* Task prompt
From the first line to the last, return the data exactly, with no pictures.

§ §

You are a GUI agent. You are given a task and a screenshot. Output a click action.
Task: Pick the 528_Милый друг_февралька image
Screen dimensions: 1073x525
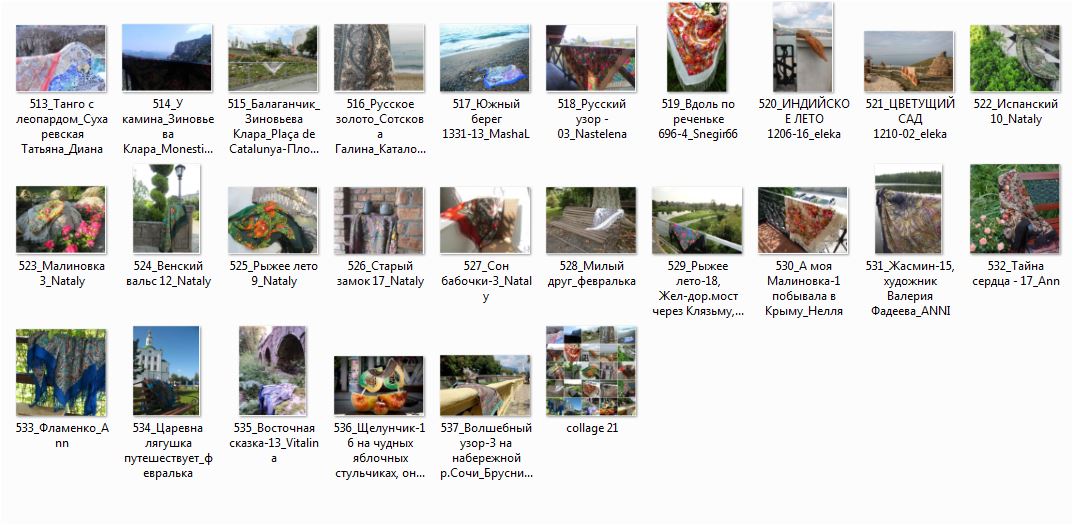coord(591,220)
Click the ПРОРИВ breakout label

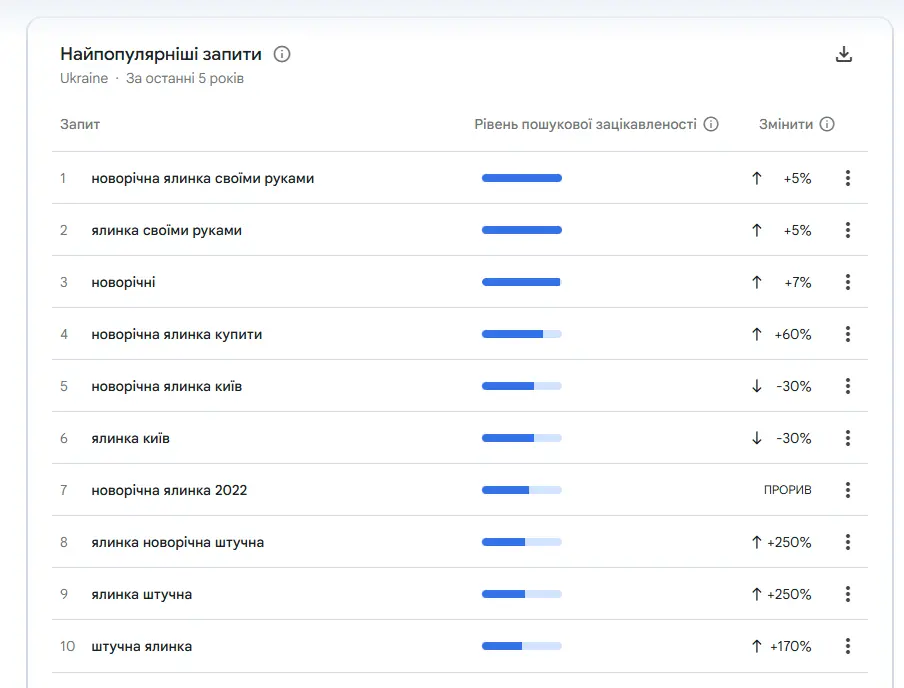789,490
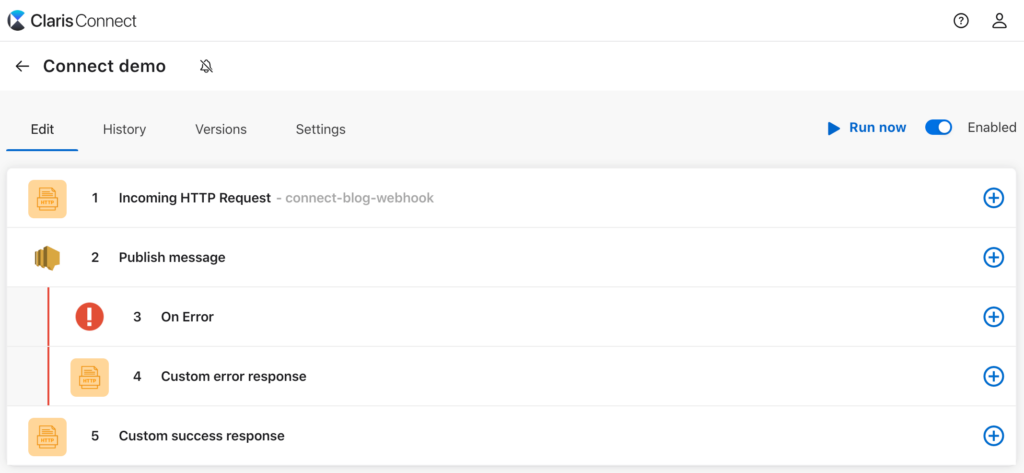The image size is (1024, 473).
Task: Open the user account profile icon
Action: coord(998,20)
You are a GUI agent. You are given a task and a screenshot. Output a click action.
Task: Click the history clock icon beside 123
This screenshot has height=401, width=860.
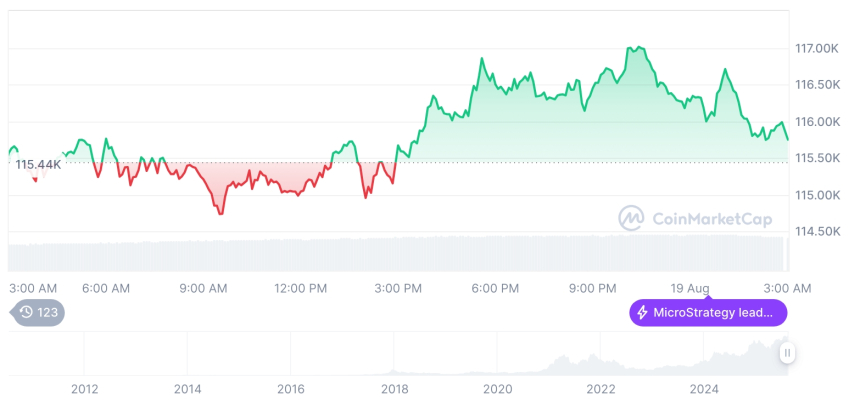tap(27, 312)
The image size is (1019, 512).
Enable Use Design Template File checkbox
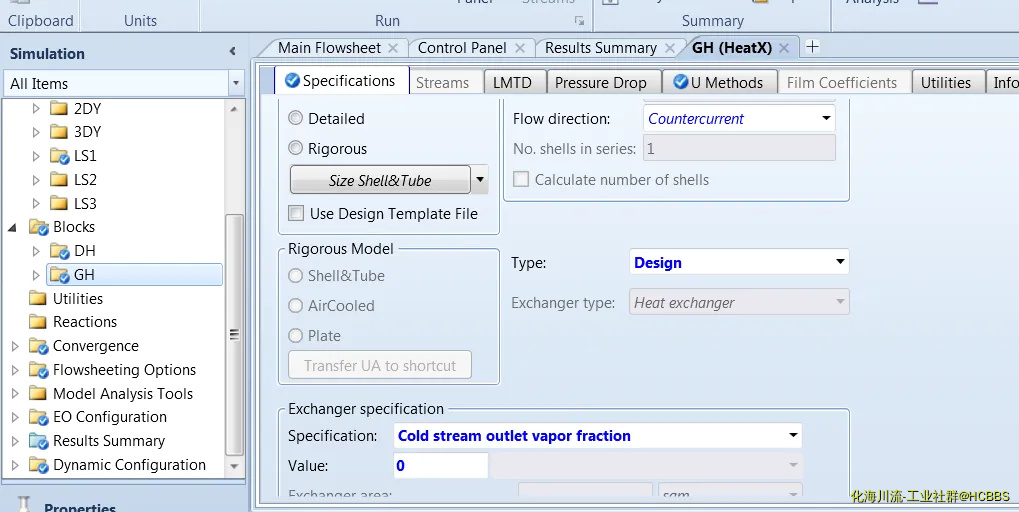click(296, 213)
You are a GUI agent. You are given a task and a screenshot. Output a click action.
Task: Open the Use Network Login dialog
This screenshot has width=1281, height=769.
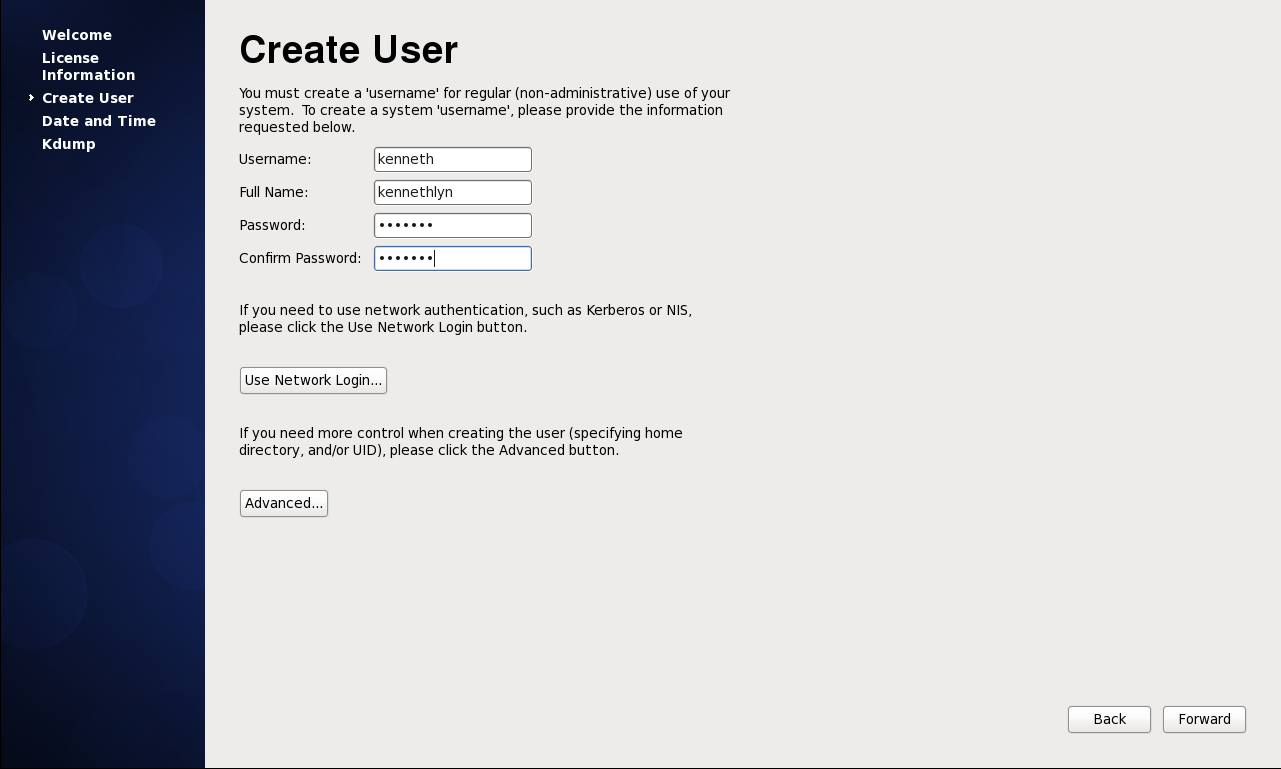coord(313,380)
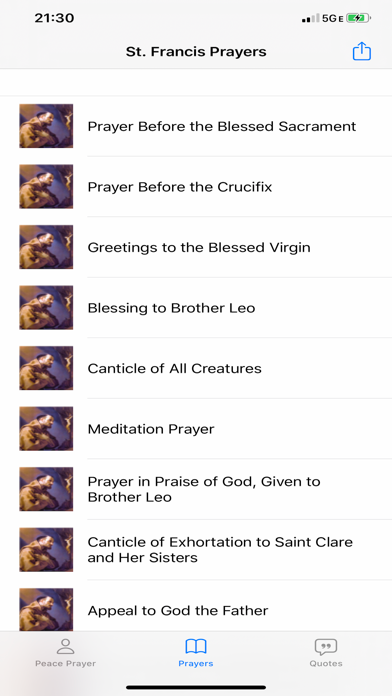
Task: Select Canticle of All Creatures
Action: click(196, 368)
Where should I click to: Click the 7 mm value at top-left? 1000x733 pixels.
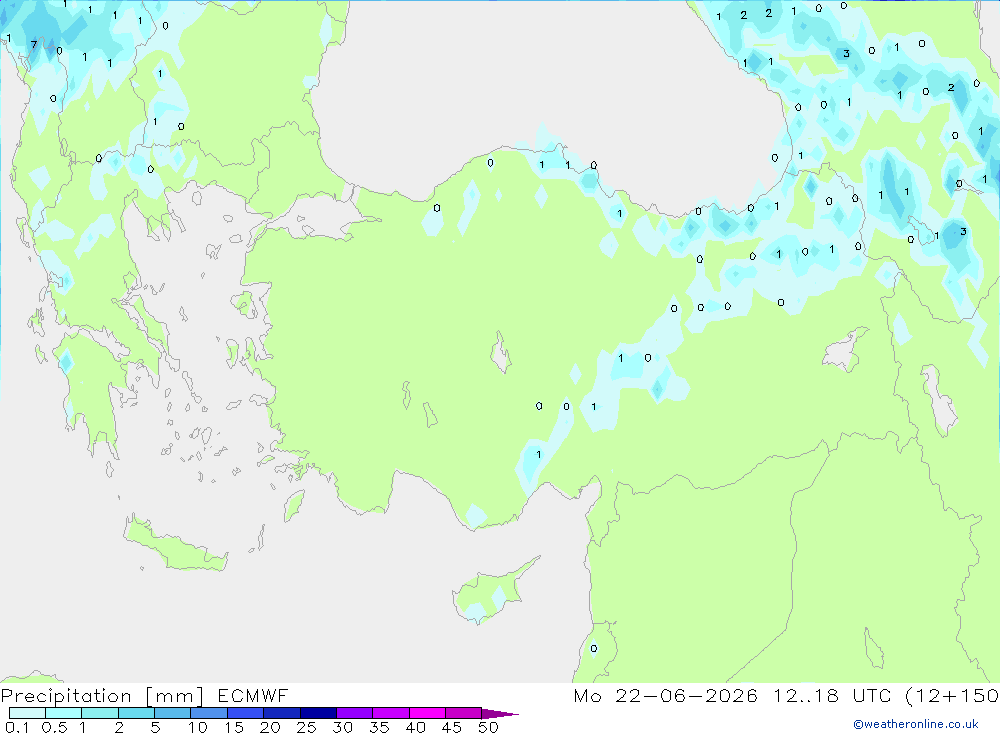point(34,45)
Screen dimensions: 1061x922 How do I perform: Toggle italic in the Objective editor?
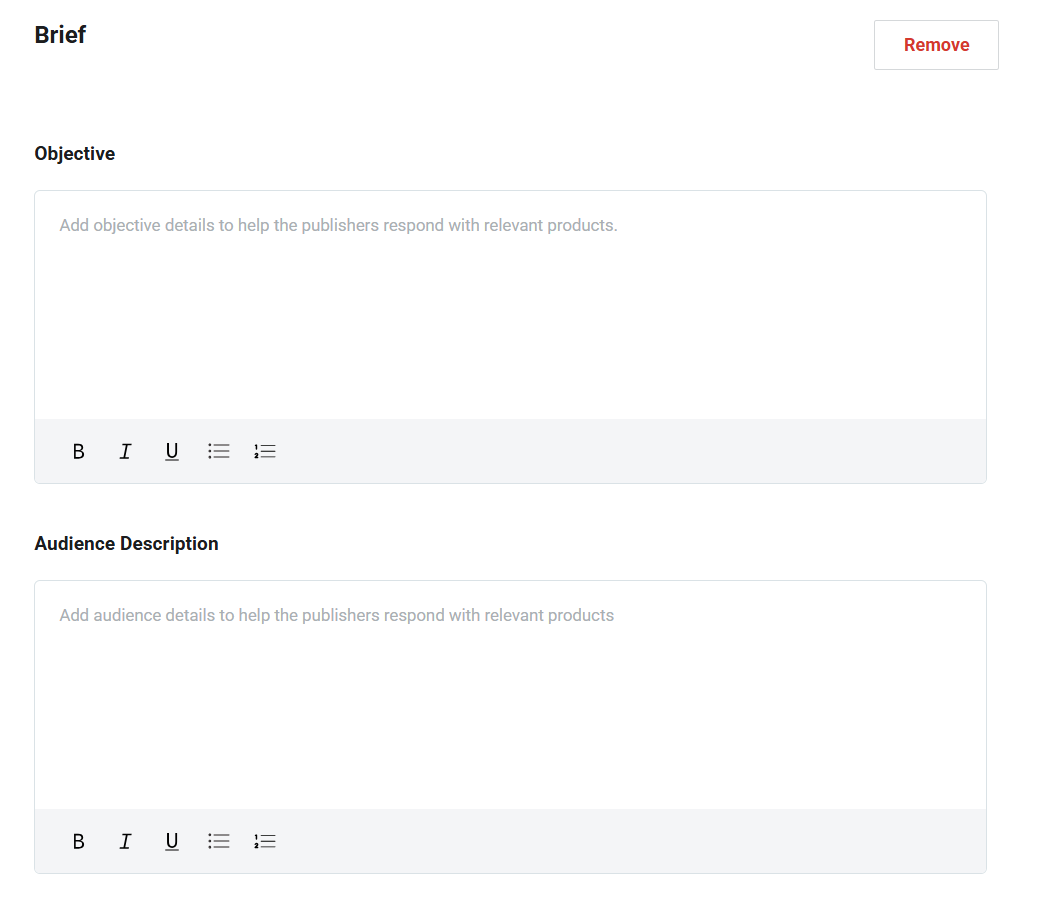(125, 451)
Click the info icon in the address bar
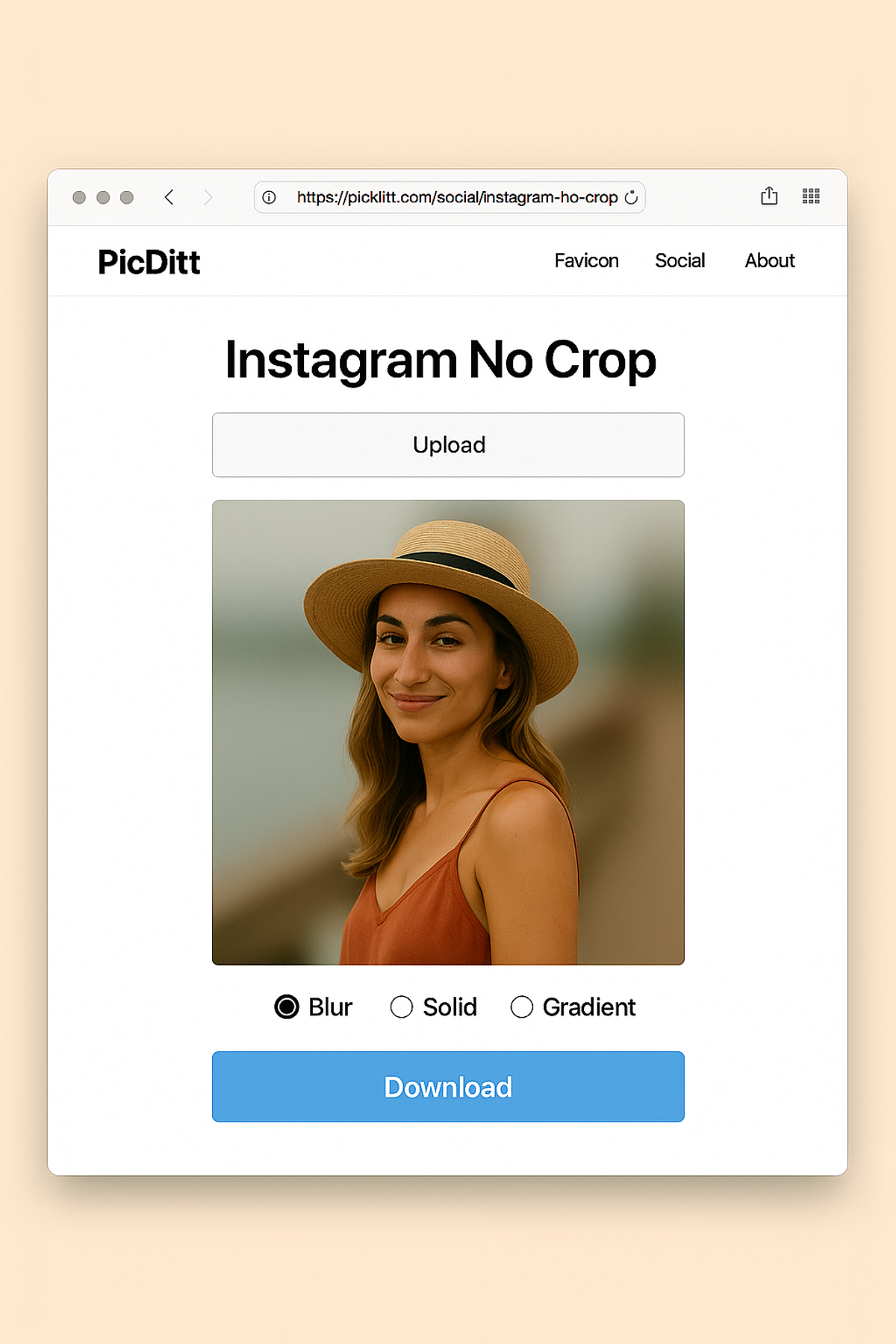 point(269,197)
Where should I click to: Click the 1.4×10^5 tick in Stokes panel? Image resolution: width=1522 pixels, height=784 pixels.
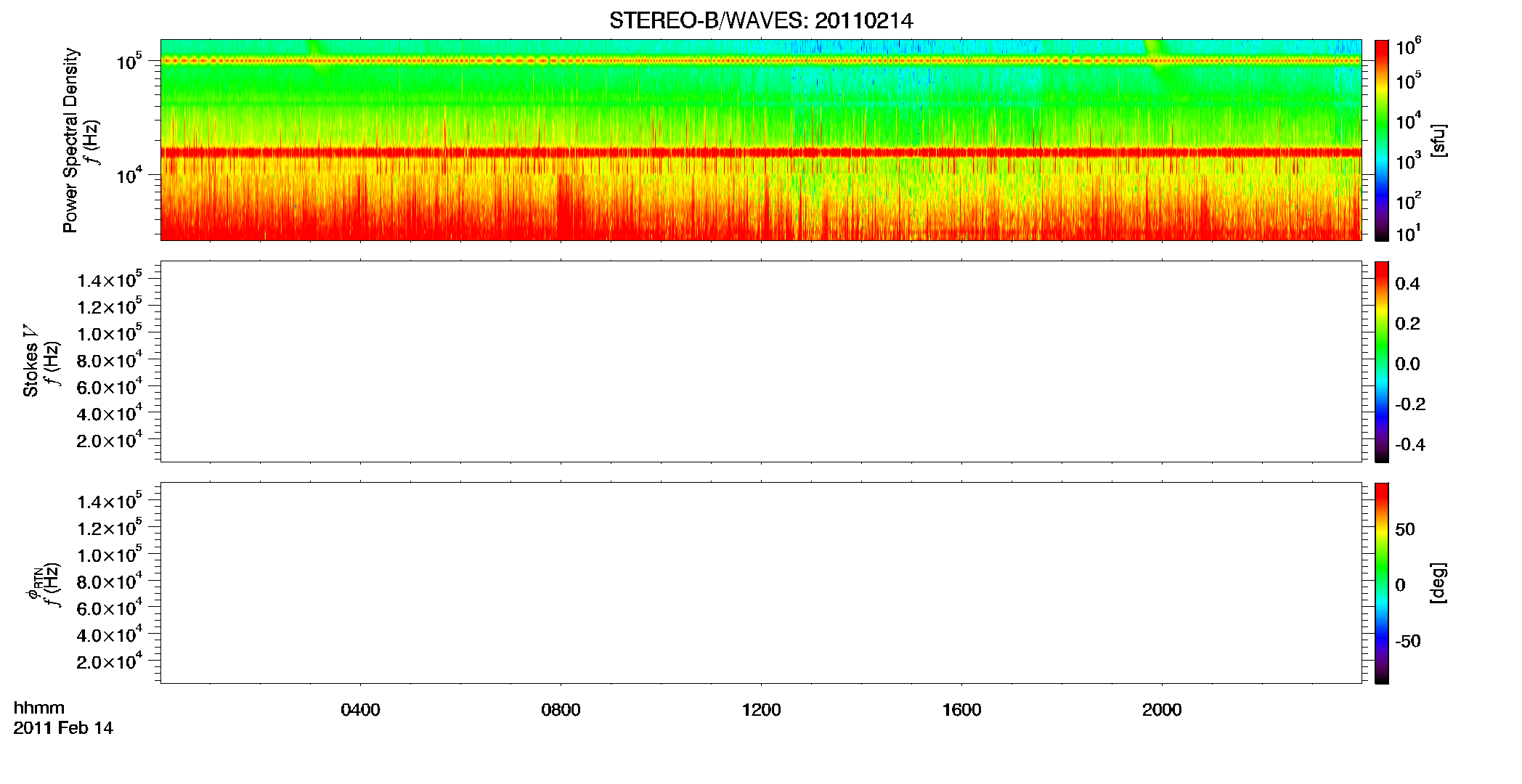[x=110, y=279]
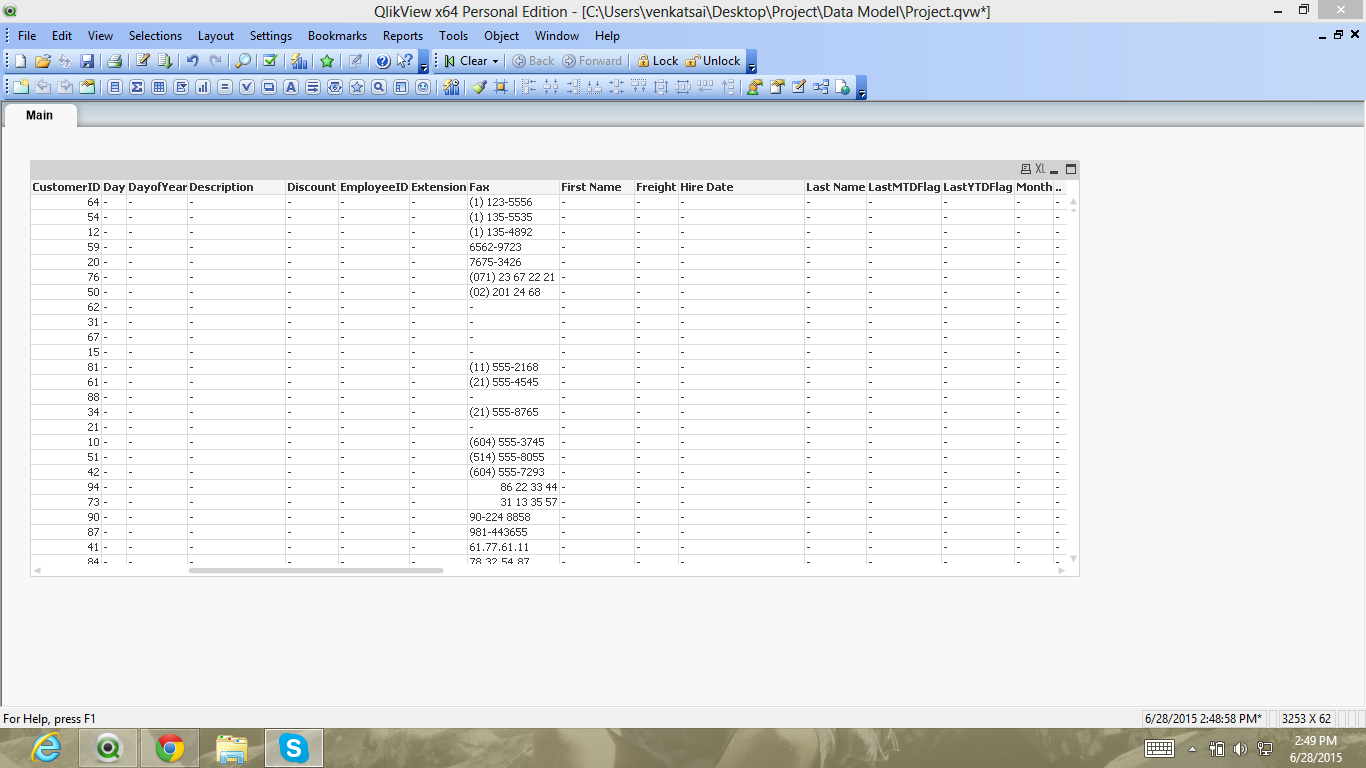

§ §

* Reply
You are a GUI agent. You are given a task and a screenshot. Output a click action.
Task: Pick the 528_Милый друг_февралька image
Screen dimensions: 1073x525
coord(591,220)
Click the ПРОРИВ breakout label

789,490
The image size is (1024, 473).
Task: Open the user account profile icon
Action: coord(998,20)
You are a GUI agent. You are given a task and a screenshot. Output a click action.
Task: Click the history clock icon beside 123
This screenshot has height=401, width=860.
tap(27, 312)
The image size is (1019, 512).
Enable Use Design Template File checkbox
click(296, 213)
You are a GUI agent. You are given a task and a screenshot. Output a click action.
Task: Open the Use Network Login dialog
This screenshot has width=1281, height=769.
coord(313,380)
Task: Select Canticle of All Creatures
Action: click(196, 368)
Where should I click to: Click the 7 mm value at top-left? 1000x733 pixels.
point(34,45)
Screen dimensions: 1061x922 How do I perform: Toggle italic in the Objective editor?
(125, 451)
Click the info icon in the address bar
 point(269,197)
Where should I click to: Click the 1.4×10^5 tick in Stokes panel? Image resolution: width=1522 pixels, height=784 pixels.
[x=110, y=279]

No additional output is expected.